Gute Noten für Glarner Röstkaffees

Amt für Lebensmittelsicherheit und Tiergesundheit • Das Amt für Lebensmittelsicherheit und Tiergesundheit hat Ende 2025 die Qualität von Röstkaffee überprüft. Die beiden untersuchten Produkte aus einer Glarner Rösterei erfüllten alle lebensmittelrechtlichen Anforderungen.

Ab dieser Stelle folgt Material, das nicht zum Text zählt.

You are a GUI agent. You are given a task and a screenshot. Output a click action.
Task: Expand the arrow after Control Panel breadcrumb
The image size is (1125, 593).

Im Rahmen einer amtlichen Untersuchung in den Kantonen Graubünden und Glarus wurden die folgenden Qualitätskriterien für Röstkaffee kontrolliert: Anteil verkohlter Bohnen, Gehalt an wasserlöslichem Extrakt, Wassergehalt, Restkoffein bei entkoffeiniertem Kaffee sowie die Gehalte an Acrylamid, Methylcafestol und Ochratoxin A (OTA). Letzteres ist ein von Schimmelpilzen gebildetes Gift, das in Kaffeebohnen vorkommen kann.

Der Mindestgehalt von 22 Massenprozent wasserlöslichem Extrakt (bezogen auf die Trockenmasse) stellt sicher, dass die Bohnen weder zu stark noch zu schwach geröstet sind. Der Gehalt an Methylcafestol dient unter anderem dazu, die deklarierte Zusammensetzung plausibel zu machen. In Glarus und Graubünden zusammen wurden elf vorverpackte Röstkaffees aus neun verschiedenen Röstereien untersucht. Die beiden Proben aus einer Glarner Rösterei wiesen keinerlei Beanstandungen auf. Von den insgesamt elf untersuchten Kaffees wurden fünf wegen Kennzeichnungsmängeln beanstandet. Bei einem Produkt wurde ein zu hoher Wassergehalt festgestellt. Positiv fiel auf, dass die Methylcafestol-Werte bei allen Proben mit den Angaben auf der Verpackung übereinstimmten.